2016 | Yan Shoshitaishvili, Ruoyu Wang, Christopher Salls, Nick Stephens, Mario Polino, Andrew Dutcher, John Grosen, Siji Feng, Christophe Hauser, Christopher Kruegel, Giovanni Vigna
The paper presents angr, a binary analysis framework that integrates state-of-the-art techniques for analyzing binary code. Binary analysis is crucial for identifying vulnerabilities in code that cannot be analyzed at the source level. However, many binary analysis techniques are research prototypes, leading to wasted effort and difficulty in comparing approaches. angr addresses this by providing a unified framework that allows researchers to compose and compare techniques. The framework is open-sourced and includes building blocks for various analyses, enabling the development of new approaches.
The paper discusses the challenges of automated binary analysis, including the trade-offs between replayability and semantic insight. It also highlights the DARPA Cyber Grand Challenge, a competition that provided a dataset of binaries for evaluating analysis techniques. This dataset allows for the comparison of different approaches in vulnerability discovery, exploit generation, and software patching.
The paper describes the implementation of angr, a next-generation binary analysis engine, and presents several offensive analyses that demonstrate its effectiveness. These analyses include vulnerability discovery, exploit replaying, automatic exploit generation, and exploit hardening. The framework enables the combination of different techniques to enhance their capabilities.
The paper also discusses the challenges of dynamic symbolic execution, including the path explosion problem, and proposes solutions such as symbolic-assisted fuzzing and under-constrained symbolic execution. These techniques aim to balance the trade-offs between scalability and semantic insight.
The paper concludes that angr provides a flexible and powerful framework for binary analysis, enabling the reproduction and improvement of existing techniques while supporting the development of new ones. The framework is designed to be user-friendly, with a Python-based implementation that allows for easy integration and use by the security community.The paper presents angr, a binary analysis framework that integrates state-of-the-art techniques for analyzing binary code. Binary analysis is crucial for identifying vulnerabilities in code that cannot be analyzed at the source level. However, many binary analysis techniques are research prototypes, leading to wasted effort and difficulty in comparing approaches. angr addresses this by providing a unified framework that allows researchers to compose and compare techniques. The framework is open-sourced and includes building blocks for various analyses, enabling the development of new approaches.

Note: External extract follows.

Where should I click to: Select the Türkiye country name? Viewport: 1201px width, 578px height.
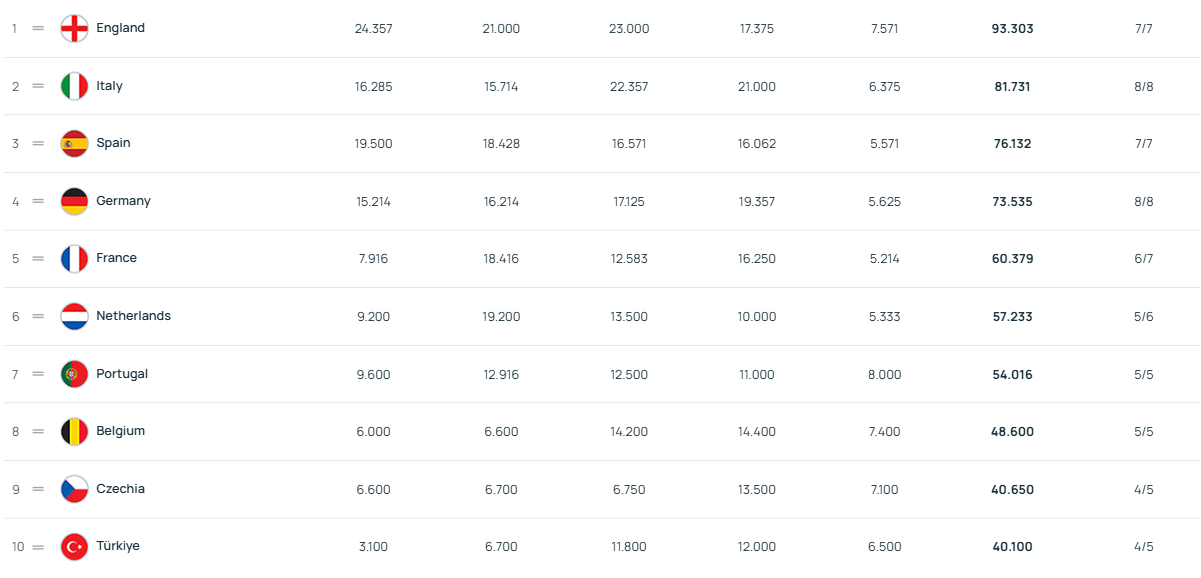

The paper discusses the challenges of automated binary analysis, including the trade-offs between replayability and semantic insight. It also highlights the DARPA Cyber Grand Challenge, a competition that provided a dataset of binaries for evaluating analysis techniques. This dataset allows for the comparison of different approaches in vulnerability discovery, exploit generation, and software patching.

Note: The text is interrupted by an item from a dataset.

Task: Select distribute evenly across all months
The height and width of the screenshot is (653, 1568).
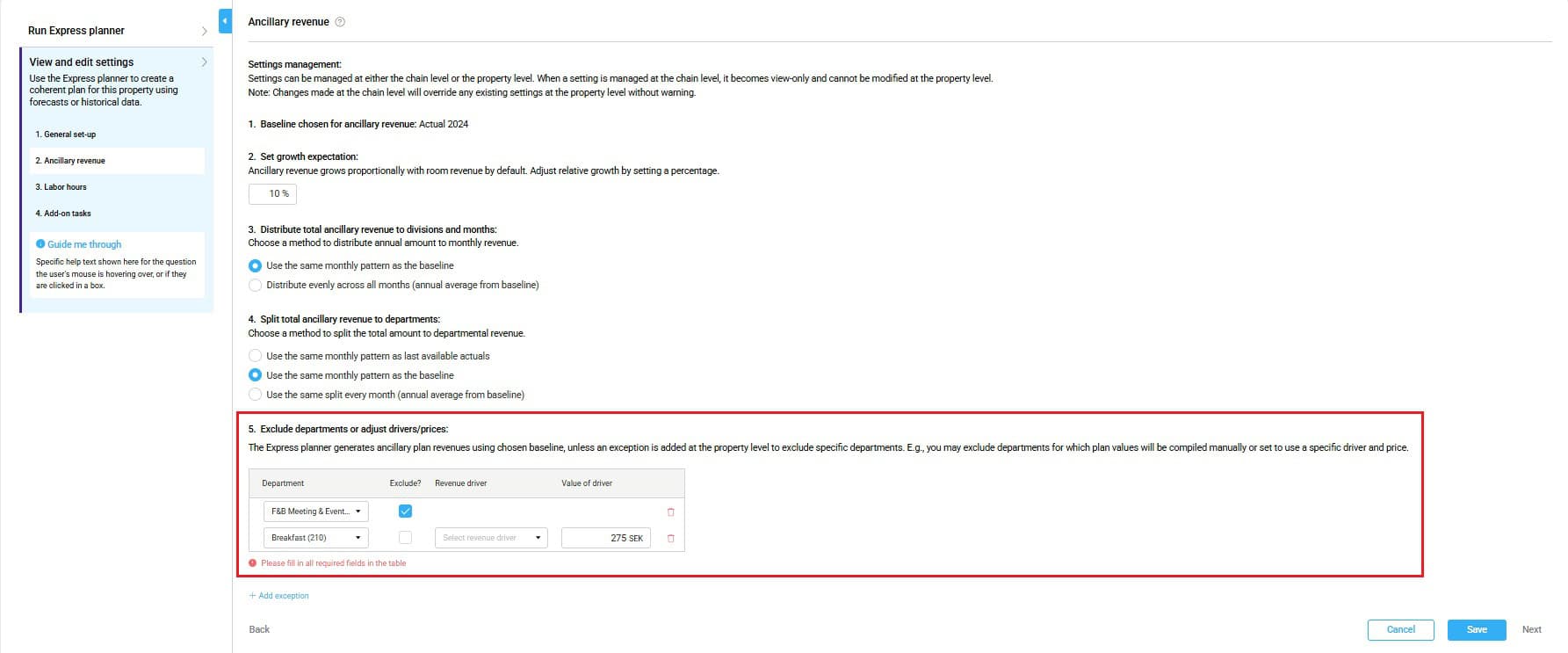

The paper describes the implementation of angr, a next-generation binary analysis engine, and presents several offensive analyses that demonstrate its effectiveness. These analyses include vulnerability discovery, exploit replaying, automatic exploit generation, and exploit hardening. The framework enables the combination of different techniques to enhance their capabilities.

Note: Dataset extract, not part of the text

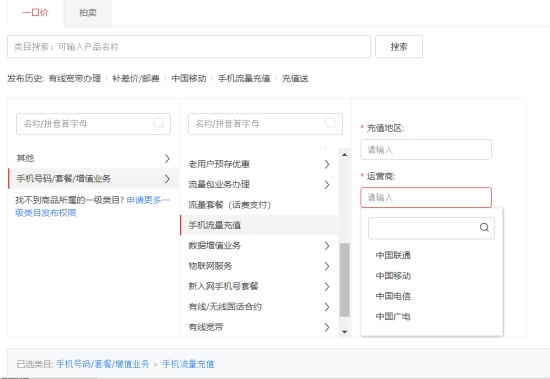Viewport: 550px width, 379px height.
Task: Click the search icon in first category filter
Action: coord(159,124)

The paper also discusses the challenges of dynamic symbolic execution, including the path explosion problem, and proposes solutions such as symbolic-assisted fuzzing and under-constrained symbolic execution. These techniques aim to balance the trade-offs between scalability and semantic insight.
The paper concludes that angr provides a flexible and powerful framework for binary analysis, enabling the reproduction and improvement of existing techniques while supporting the development of new ones. The framework is designed to be user-friendly, with a Python-based implementation that allows for easy integration and use by the security community.